An $A_{\alpha}$-Spectral Version of the Bhattacharya-Friedland-Peled Conjecture

Abstract

In 1985, Brualdi and Hoffman posed the following conjecture: Let $G$ be an $n$-vertex graph of size $m,$ where $0\leq m\leq\binom{n}{2}.$ If $m=\binom{a}{2}+b$ with $0\leq b<a,$ then $G\cong (K_b\vee(K_{a-b}\cup K_1))\cup(n-a-1)K_1$ is the unique graph having the largest spectral radius. This conjecture was completely resolved by Rowlinson (1988). In 2018, Bhattacharya, Friedland and Peled posed the bipartite version of Brualdi-Hoffman conjecture.

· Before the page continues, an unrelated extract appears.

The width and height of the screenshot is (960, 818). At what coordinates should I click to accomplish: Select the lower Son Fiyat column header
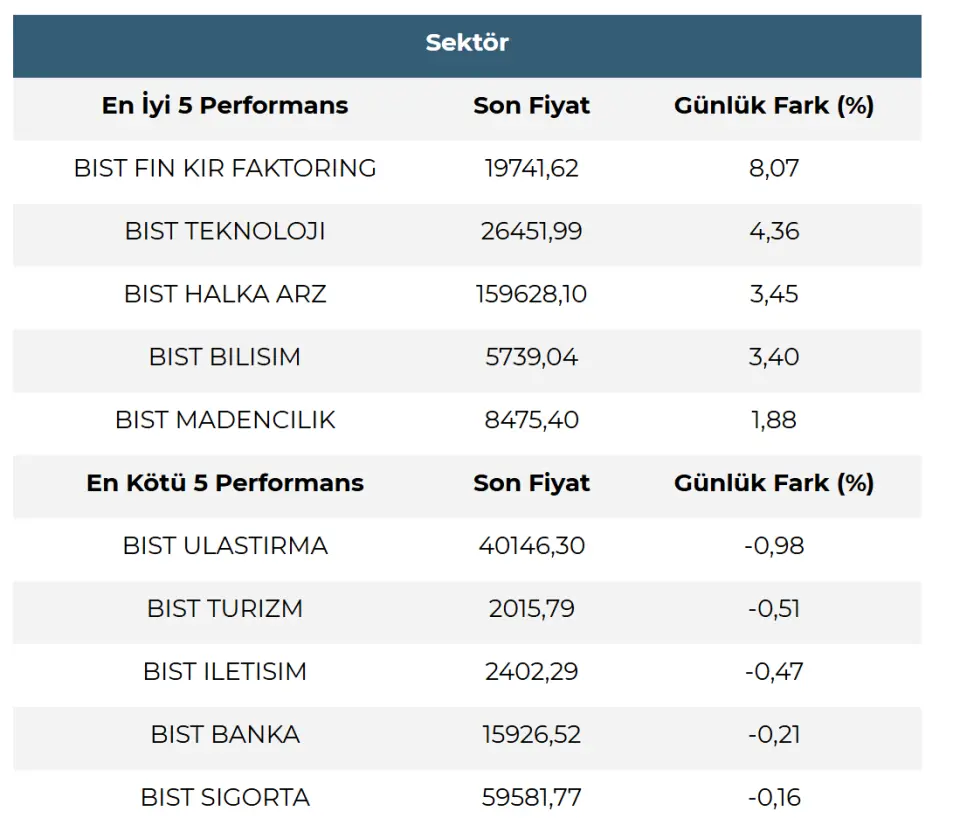531,483
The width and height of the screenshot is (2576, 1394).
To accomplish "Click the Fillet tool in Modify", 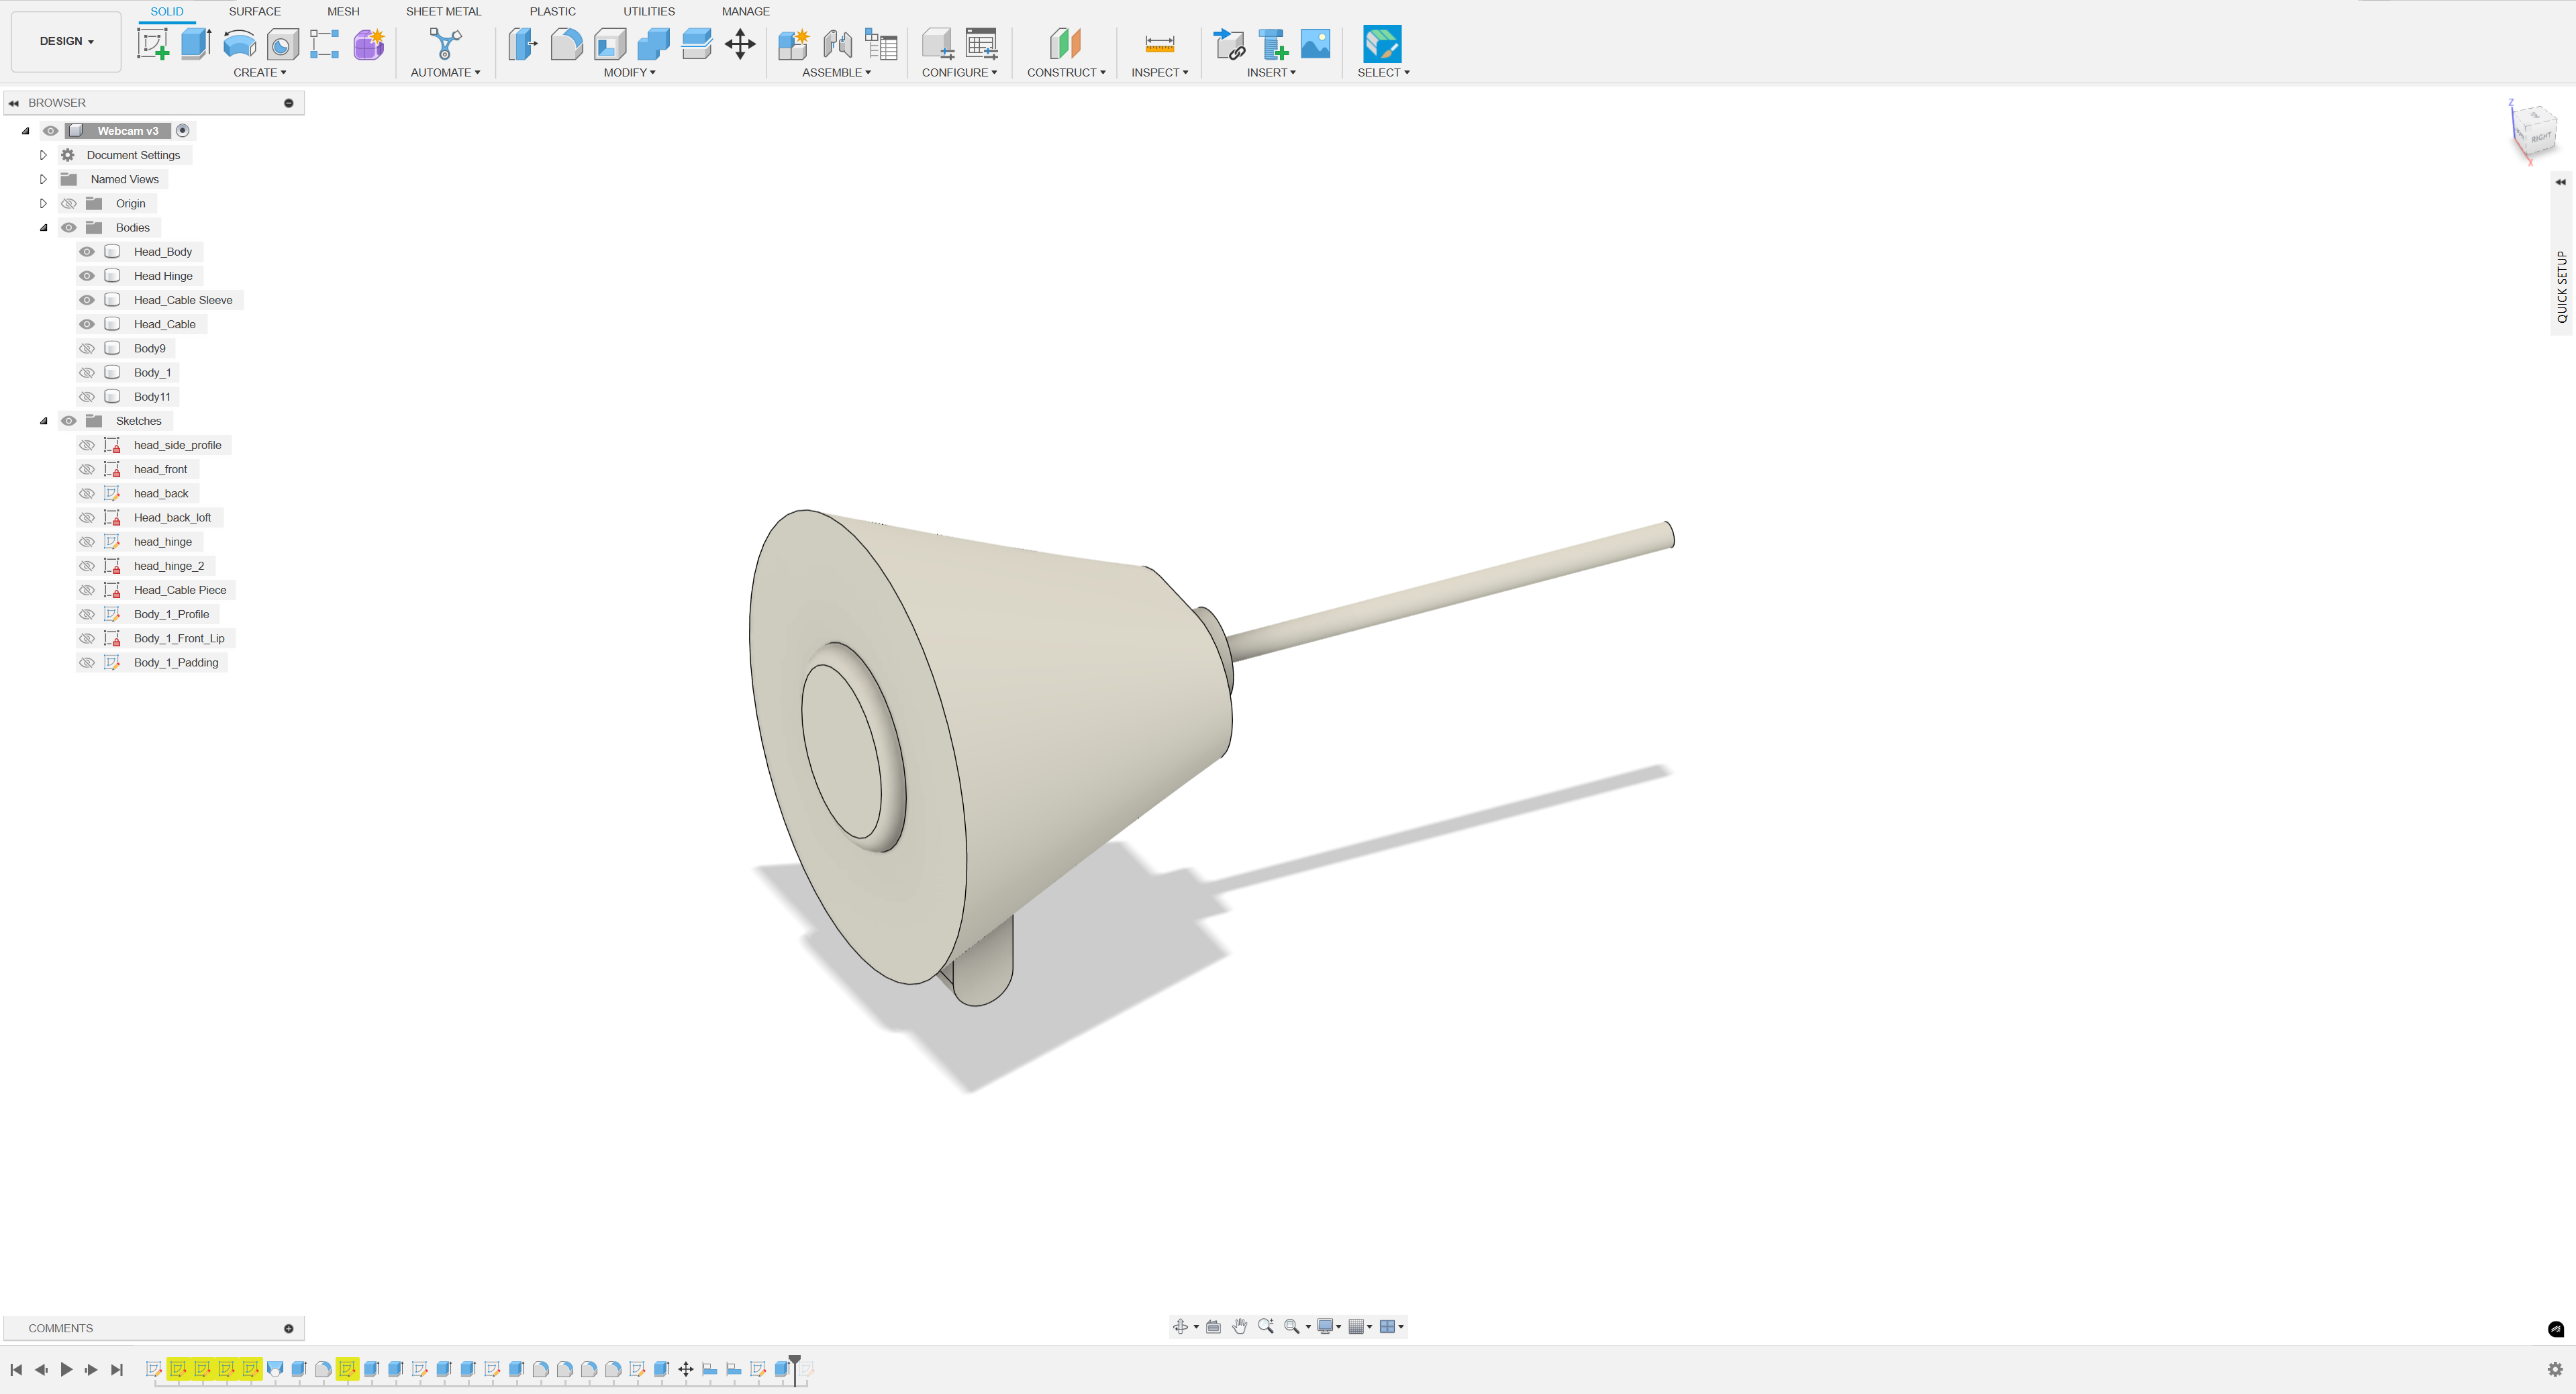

Here, we consider an $A_\alpha$-spectral extremal question, which may be seen as an $A_\alpha$-spectral version of the Bhattacharya-Friedland-Peled conjecture: For fixed $\alpha\in [0,1),$ which graph attains the maximum $A_\alpha$-index over all bipartite graphs with $n$ vertices and $m$ edges? When $\frac{1}{2}\leq\alpha<1$, we prove that for every pair of positive integers $n,\,m,$ if $m=k(n-k)$, where $k$ is a positive integer with $k\neq 1,n-1$, then the complete bipartite graph $K_{k,n-k}$ is the unique graph that maximizes the $A_\alpha$-index over all bipartite graphs with $n$ vertices and $m$ edges; if $n\leq m\leq 2n-5$, then $K_{2,n-2}^m,$ the graph obtained from the complete bipartite graph $K_{2,n-2}$ by deleting $2n-4-m$ edges which are incident on a common vertex of degree $n-2$, is the unique graph that maximizes the $A_\alpha$-index over all bipartite graphs with $n$ vertices and $m$ edges; if $2n-3\leq m\leq 2\sqrt{2}(n-4),$ then $K_{3,n-3}^m,$ the graph obtained from the complete bipartite graph $K_{3,n-3}$ by deleting $3n-9-m$ edges which are incident on a common vertex of degree $n-3$, is the unique graph that maximizes the $A_\alpha$-index over all bipartite graphs with $n$ vertices and $m$ edges. It improves some known ones of Zhang and Li (2017) and partially answer some questions posed by Zhai, Lin and Zhao (2022).